Details about NVENC in Turing?

Thunderm · February 2, 2019, 2:20pm

It means that you only need new header files where all new structs and functions are redefined and then you can implement them to ffmpeg and recompile it, there are not new .h files yet published.

But from my tests i can’t imagine that there will be any significant quality improvment possible with new functions, i think they will be for special cases only, you can use new driver as it is with old ffmpeg and it will works like charm.

I did all my tests with ffmpeg 4.1 but there is no difference when you use ffmpeg 3.2 or any other tool.

No I don’t have acces to SDK 9 yet.

Thunderm · February 2, 2019, 4:28pm

Latest driver also increased quality when using fast presets to almost same like hq for H264.

malakudi · February 5, 2019, 6:02pm

@Thunderm: Are new drivers offer any improvements/changes on Pascal hardware?

Thunderm · February 5, 2019, 7:56pm

No, i didn’t see any improvment at all for GTX cards, we did alotof tests and actualy we sell all of our Quadro P5000 GPUs.

Another news:

I found that with SDK 9.0 and drivers function -b_ref_mode middle is actualy on by default for HEVC, and new drivers supports also mode each, mode middle brings 0.2 PSNR, which is main reason why 418.30 are better than 415.27 when B-frames are used.
It looks that 64x64 matrixes are still not supported yet, but actualy we don’t wan’t to use them, because they could degrade quality in many cases.
It is very interesting that main performance impact of NVENC is when using 8x8 CU, or 16x16 CU, speed difference of NVENC is: 8x8 - 150 fps (slow/hw preset), 16x16 - 300 fps (default preset), 32x32 - 600 fps (fast preset) for 1080p content, so generaly i think this version of NVENC is not yet fine tuned and could increase performance in future for slow/hq/default to almost 600 fps (we hope!!!), that could eliminate need of second NVENC engine, just to mention Quadro P5000 with dual NVENC has total speed of 700 fps (350 per ENGINE at default preset).

Tips:

For realtime encoding 4kp60 content at best possible quality you could try this setting for ffmpeg (custom build)
-preset slow
-bf 4
-b_ref_mode middle
-rc_lookahead 32
-gop 600
-r 60
-min_cu_size 32x32

This will give you performance of 95 fps for 4k content with quality very near to Default preset which has performance of 69 fps and is not stable for long time run in realtime.
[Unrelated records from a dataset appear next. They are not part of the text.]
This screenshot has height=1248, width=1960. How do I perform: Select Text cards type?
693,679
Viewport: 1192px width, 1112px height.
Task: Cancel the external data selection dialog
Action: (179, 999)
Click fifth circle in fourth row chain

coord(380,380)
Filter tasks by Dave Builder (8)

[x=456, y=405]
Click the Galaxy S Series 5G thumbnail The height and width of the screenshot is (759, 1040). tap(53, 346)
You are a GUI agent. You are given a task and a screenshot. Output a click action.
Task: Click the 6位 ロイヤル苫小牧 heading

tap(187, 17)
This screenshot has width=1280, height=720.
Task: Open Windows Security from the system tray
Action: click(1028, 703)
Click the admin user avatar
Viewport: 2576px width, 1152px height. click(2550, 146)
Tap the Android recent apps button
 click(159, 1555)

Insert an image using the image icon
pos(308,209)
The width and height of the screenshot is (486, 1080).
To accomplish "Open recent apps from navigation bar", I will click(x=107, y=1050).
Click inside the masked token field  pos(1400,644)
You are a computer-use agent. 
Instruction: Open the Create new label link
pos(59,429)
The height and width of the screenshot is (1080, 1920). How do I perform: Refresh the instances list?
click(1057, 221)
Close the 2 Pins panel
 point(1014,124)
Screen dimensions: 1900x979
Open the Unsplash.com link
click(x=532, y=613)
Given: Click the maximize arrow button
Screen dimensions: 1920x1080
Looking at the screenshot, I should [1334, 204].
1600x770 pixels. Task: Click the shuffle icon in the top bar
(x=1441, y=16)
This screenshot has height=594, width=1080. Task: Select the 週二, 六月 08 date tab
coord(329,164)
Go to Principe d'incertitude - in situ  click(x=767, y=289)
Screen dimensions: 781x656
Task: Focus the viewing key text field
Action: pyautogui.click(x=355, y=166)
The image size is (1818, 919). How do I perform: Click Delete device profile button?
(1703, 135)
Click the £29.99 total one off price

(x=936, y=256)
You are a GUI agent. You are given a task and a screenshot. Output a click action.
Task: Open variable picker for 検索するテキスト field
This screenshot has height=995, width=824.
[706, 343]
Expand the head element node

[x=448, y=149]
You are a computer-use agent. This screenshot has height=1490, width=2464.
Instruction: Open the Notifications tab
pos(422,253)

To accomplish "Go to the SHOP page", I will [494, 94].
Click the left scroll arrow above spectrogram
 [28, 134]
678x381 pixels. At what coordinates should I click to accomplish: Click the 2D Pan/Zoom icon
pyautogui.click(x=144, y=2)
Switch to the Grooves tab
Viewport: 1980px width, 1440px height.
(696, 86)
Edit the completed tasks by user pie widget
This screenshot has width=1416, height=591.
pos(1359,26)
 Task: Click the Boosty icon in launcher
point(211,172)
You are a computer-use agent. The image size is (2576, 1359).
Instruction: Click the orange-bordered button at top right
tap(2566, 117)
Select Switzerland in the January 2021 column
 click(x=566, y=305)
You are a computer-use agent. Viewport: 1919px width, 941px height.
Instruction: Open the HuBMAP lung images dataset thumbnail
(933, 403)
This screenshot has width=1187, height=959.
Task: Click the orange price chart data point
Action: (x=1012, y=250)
Also when you use only 32x32 matrixes decoding is much simpler.

oviano · February 5, 2019, 8:43pm

So Windows driver 418.81 was released yesterday, so a later version than the Linux beta with the SDK 9 improvements…but nothing in the release notes about SDK 9 or NVENC Turing support.

Christian75 · February 8, 2019, 4:55pm

We are with ffmpeg going to encode thousands of MXF video files around 1 PB to H264 or H265 to save storage space. What is the best hardware when going for that RTX 2080 Ti? How important are the other HW like CPU & RAM?

By reading the thread I understand that version of the Nvidia driver is important and it gets faster with each release. Right?

EwoutH · February 11, 2019, 8:34am

What’s New in Version 418 U1

Video HVEC Support
- Added H.265 B-frame support for NVIDIA Turing GPUs
- Added H.265 444 Decode support for NVIDIA Turing GPUs

enctac · February 12, 2019, 8:30am

NVIDIA VIDEO CODEC SDK | NVIDIA Developer

Video_Codec_SDK_9.0.18 Release_notes.txt

What’s new in Video Codec SDK 9.0:

In NVIDIA Video Codec SDK release 9.0, following features have been added:

Encode Features::

Improved encoded quality for Turing GPUs
HEVC B-frame support (Turing GPUs only)
Encoded output in video memory
H.264 ME only mode output in video memory.
Non-reference P frames
Support for accepting CUArray as input

Decode Features::

HEVC YUV 444 decoding (Turing GPUs only)
Multiple NVDEC engines(Turing GPUs only)

enctac · February 12, 2019, 8:40am

In SDK9, HEVC can use “B-FRAMES AS REFERENCE”.
HEVC can use NV_ENC_BFRAME_REF_MODE_MIDDLE and NV_ENC_BFRAME_REF_MODE_EACH.
(H.264 can use NV_ENC_BFRAME_REF_MODE_MIDDLE only.)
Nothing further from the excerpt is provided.